Even if the queue that should be processed goes to 0 (or 100) the hpa still receives 15 from the metrics server
Pods remain on 2.

bryanhorstmann on 4 Aug 2020

Well if the value is still 15 it will be bigger than 10 so KEDA would add an instance, and another one, and another one.

tomkerkhove on 4 Aug 2020

I might be misunderstanding how the calculations work, but my understanding is the metric value would be 15, but as there are 2 pods, the average value would be 7.5. If the threshold is 10, then no new pods would be scaled in by the HPA.

bryanhorstmann on 4 Aug 2020

Notes from standup yesterday:

Prometheus metric adapter will maintain the same instance count, while KEDA will scale back to 0 if it doesnt’ have the count

HPAs receiving errors from metric servers stop taking any action; this seems liek a safe aproach for us. Otherwise we can create autoscaling loops flooding whole cluster.

This is how it works today so we are good to go

We shouldn’t do 1 -> 0 nor 0 -> 1 scaling if we cannot fetch metrics

Would be nice for 2.0, otherwise afterwards

@bryanhorstmann We just feed current & target metric to the HPA so it will keep on scaling.

tomkerkhove on 7 Aug 2020

Thanks for the feedback @tomkerkhove. I'm glad this is being considered as a nice to have for 2.0.

bryanhorstmann on 7 Aug 2020

@bryanhorstmann do you think this is something that you could contribute?

zroubalik on 7 Aug 2020

Hi @zroubalik,

I'm happy to have a go at it. Will need to do some digging and research as I've not dug too deeply into the code base.
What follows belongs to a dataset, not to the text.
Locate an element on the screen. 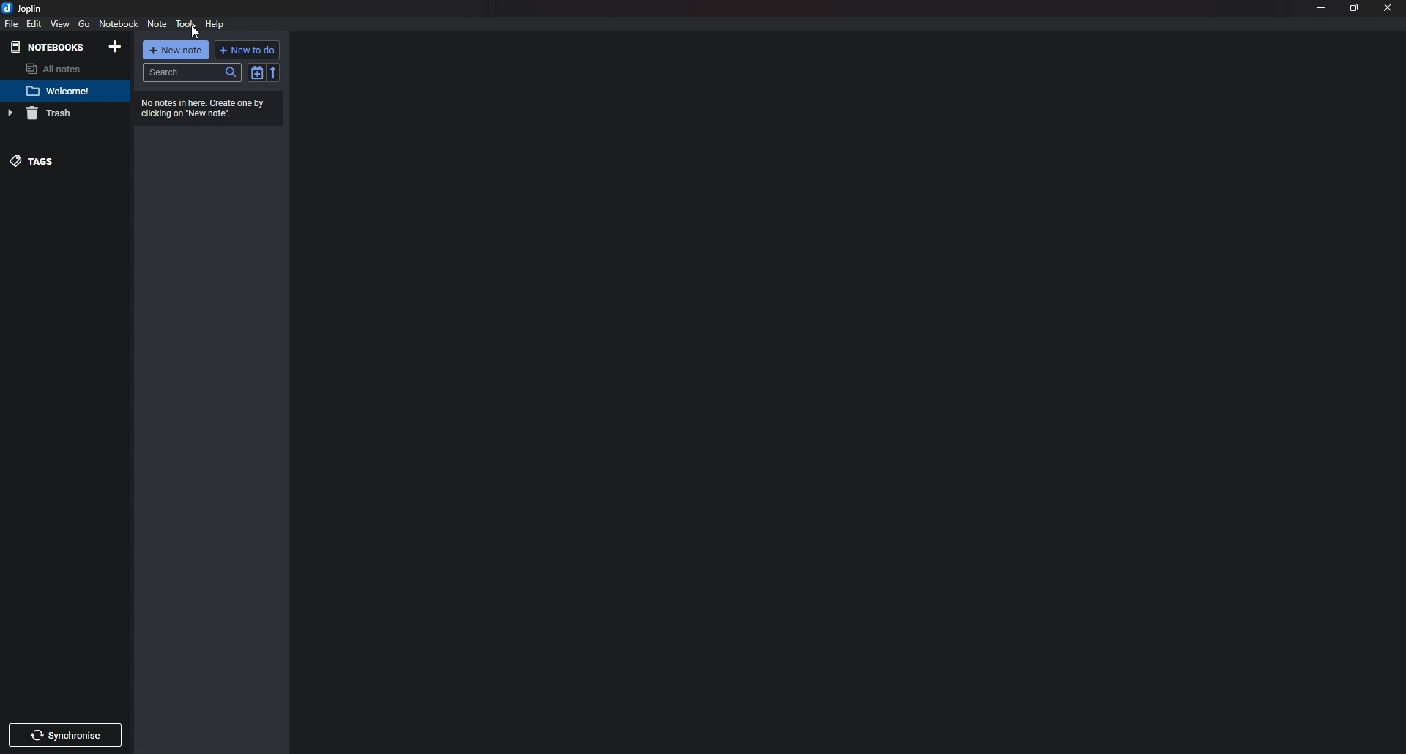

My understanding is that the only part that needs actual work is:

We shouldn’t do 1 -> 0 nor 0 -> 1 scaling if we cannot fetch metrics

bryanhorstmann on 7 Aug 2020

Yes, but it is unfortunately not that trivial. Currently we are checking and marking the status of a scaler in isActive property, in short: this is set to false if there are no metrics for scaling or if the scaler is unavailable. This behavior needs to be changed (and for consistency for all scalers). And then perform the 1 <-> 0 scaling based on this, currently it is being done based on isActive after the cooldownPeriod is over.

There should be settings as well, where users can specify the behaviour of this feature (timeout, enable/disable this feature, etc..)

@bryanhorstmann and no pressure on you, if you don't feel confident enough to do such a big change :)

@ahmelsayed FYI^

zroubalik on 7 Aug 2020

Hi @zroubalik, thank you. I think I'll step away from this one, but will be watching the progress.

bryanhorstmann on 13 Aug 2020

👍1

I propose a new (optional) field onErrorReplicaCount that would serve as a default value when Operator can't read current values, ie.:

apiVersion: keda.k8s.io/v1alpha1
kind: ScaledObject
metadata:
  name: my-deployment-autoscaler
spec:
  scaleTargetRef:
    deploymentName: my-deployment
  pollingInterval: 1
  cooldownPeriod: 1200
  minReplicaCount: 0
  maxReplicaCount: 10
  onErrorReplicaCount: 2     # <==  2 pods, in case of a trigger source being unavailable

VojtechVitek on 18 Sep 2020

👍3

@VojtechVitek makes sense. Is it something you are willing to contribute?

zroubalik on 18 Sep 2020

Is there any process for getting a proposal officially accepted?

I'm thinking a better name for the field would be defaultReplicaCount, which would equal to minReplicaCount value by default unless explicitly specified.